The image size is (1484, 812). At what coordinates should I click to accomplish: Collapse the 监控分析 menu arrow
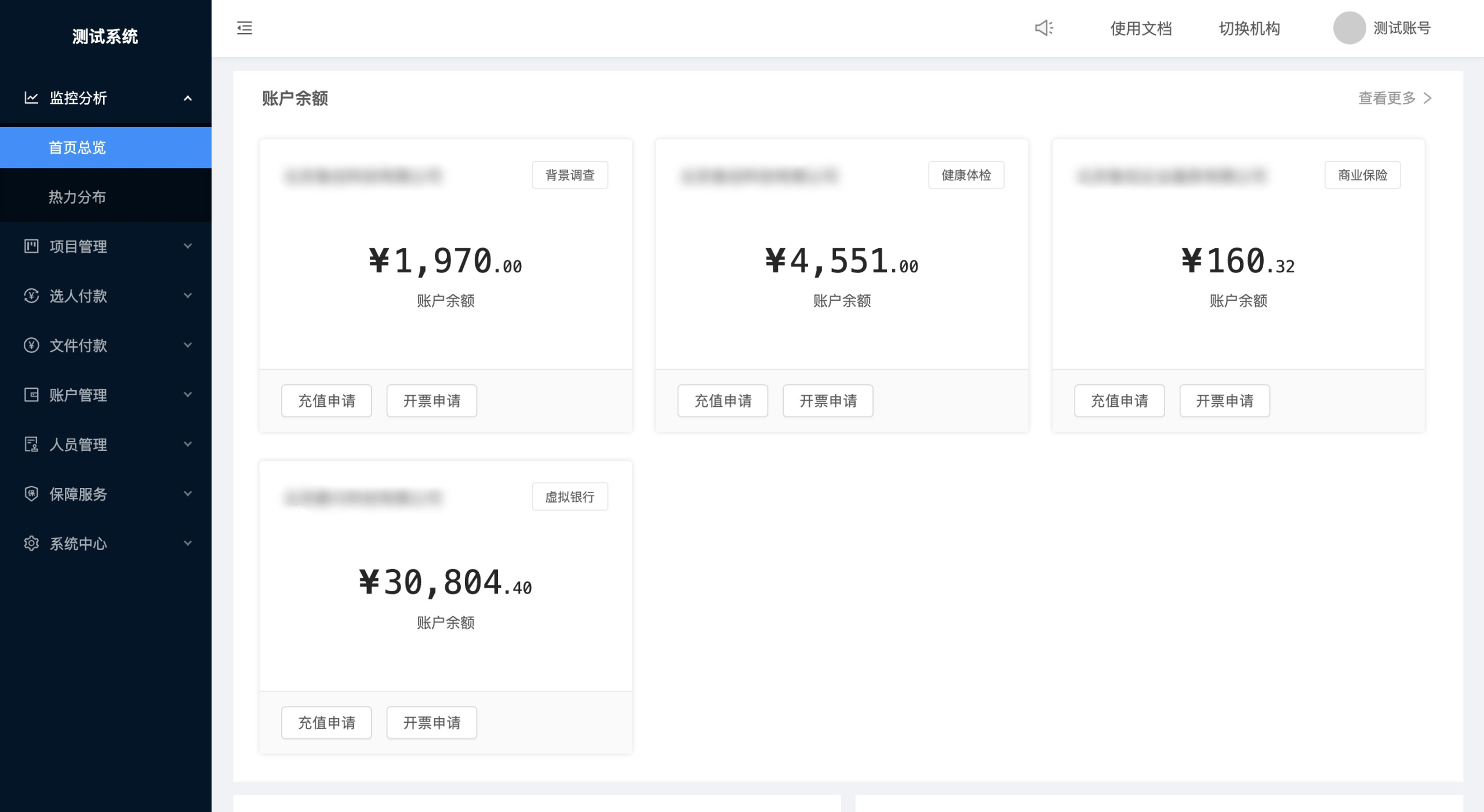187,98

################

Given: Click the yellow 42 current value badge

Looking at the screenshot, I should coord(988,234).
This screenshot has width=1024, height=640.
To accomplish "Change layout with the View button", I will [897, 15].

################

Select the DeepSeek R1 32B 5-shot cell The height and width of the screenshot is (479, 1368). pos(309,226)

################

Note each line of the entries that has "width" in it, and copy those lines.

This screenshot has width=1024, height=640.
Select the DeepSeek R1 32B 5-shot cell The height and width of the screenshot is (479, 1368). pos(309,226)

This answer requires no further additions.